DOCUMENT EXTRACT:
====================

What are the odds that the universe and we are by chance? Roger Penrose did the math (actually on the odds of the low entropy at the beginning, 13 billion years ago), and the odds are infinitesimal.

Since we’re not here by chance, it’s relatively easy for me to accept my gut instinct, telling me that I do indeed have at least some “disinterested free will.” Besides, no one truly believes, in their gut, otherwise; not even those less than completely authentic atheists you’ve mentioned, except for maybe the dead ones.
Hi Fred,

I agree with you that free will is tougher to sell than deity, although both are problematic in my opinion. Both rely on comparing various strong intuitions that we hold with empirical data. As I think Dan Wegner demonstrates in "The Illusion of Conscious Will," it is only moderately difficult to frame the classic free will question (that human will is an "uncaused cause") in an empirically testable way and then show some of its more blatant failures. We thereby show that our intuition is (partly) faulty. Will is caused and constrained, however not neccessarily a fatalistic prison. The intuition does tell us something of real value, that we do have choices even if not perfectly unconstrained in some absolute sense.

Arguments about the more common concept of free will (your "at least some" free will) seem pointless to me as well as they do to you since no sane person would seriously deny such a thing. We have responsibility in some sense for some subset of our actions because we have some ability to distinguish good from bad consequences and to predict and prevent the bad ones by controlling our own actions.

It seems to me that there is no equivalent empirical testing framework for the concept of a deity because it is so broad and so inclusive. It isn;t the existence of such a thing that is the issue, since it can take more forms than we can imagine, and have properties we cannot comprehend, but what it means to our lives. The place it really matters is when claims about deity are used to support claims of authority among mortals on earth. Authority is the lynch pin on which the meaningful philosophical arguments hinge.

Making religion (or some equally totalistic atheist ideology) enforceably the ultimate authority, and the Church or State its mediator on earth leads to a very different kind of authority model from imagining nature as the ultimate authority, and empirical science its mediator, and with very different social and political consequences, regardless of whether a deity exists or whether we believe in it.

====================

SOURCE MATERIAL:
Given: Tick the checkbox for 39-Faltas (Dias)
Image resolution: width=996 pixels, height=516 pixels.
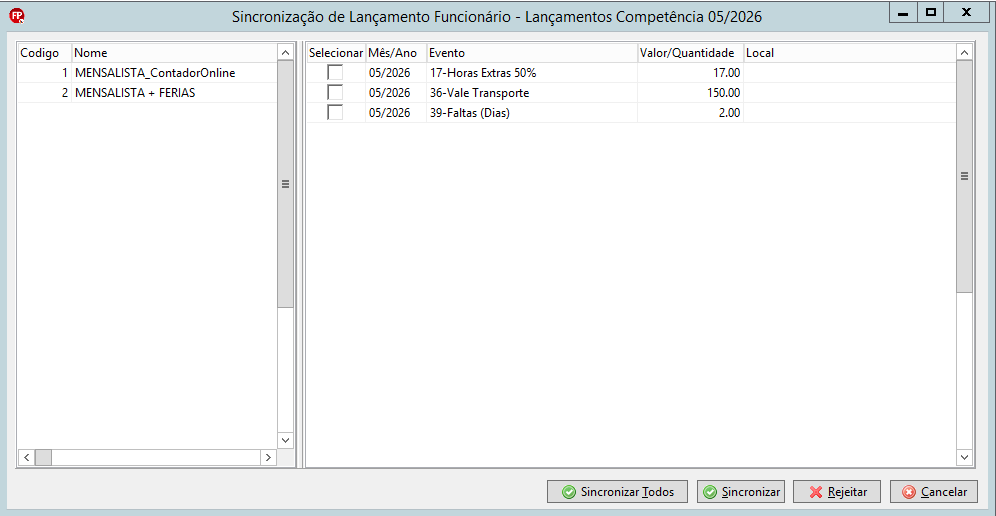Looking at the screenshot, I should tap(335, 112).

====================

THINGS TO DO:
- a) In the free will discussion, which book is cited as showing that the classic free will question can be framed in an empirically testable way?
- b) From the free will discussion, copy verbatim the part that opens with the words containing "I agree with" and closes with "some absolute sense.".

IN RESPONSE:
- a) Dan Wegner's "The Illusion of Conscious Will."

- b)
I agree with you that free will is tougher to sell than deity, although both are problematic in my opinion. Both rely on comparing various strong intuitions that we hold with empirical data. As I think Dan Wegner demonstrates in "The Illusion of Conscious Will," it is only moderately difficult to frame the classic free will question (that human will is an "uncaused cause") in an empirically testable way and then show some of its more blatant failures. We thereby show that our intuition is (partly) faulty. Will is caused and constrained, however not neccessarily a fatalistic prison. The intuition does tell us something of real value, that we do have choices even if not perfectly unconstrained in some absolute sense.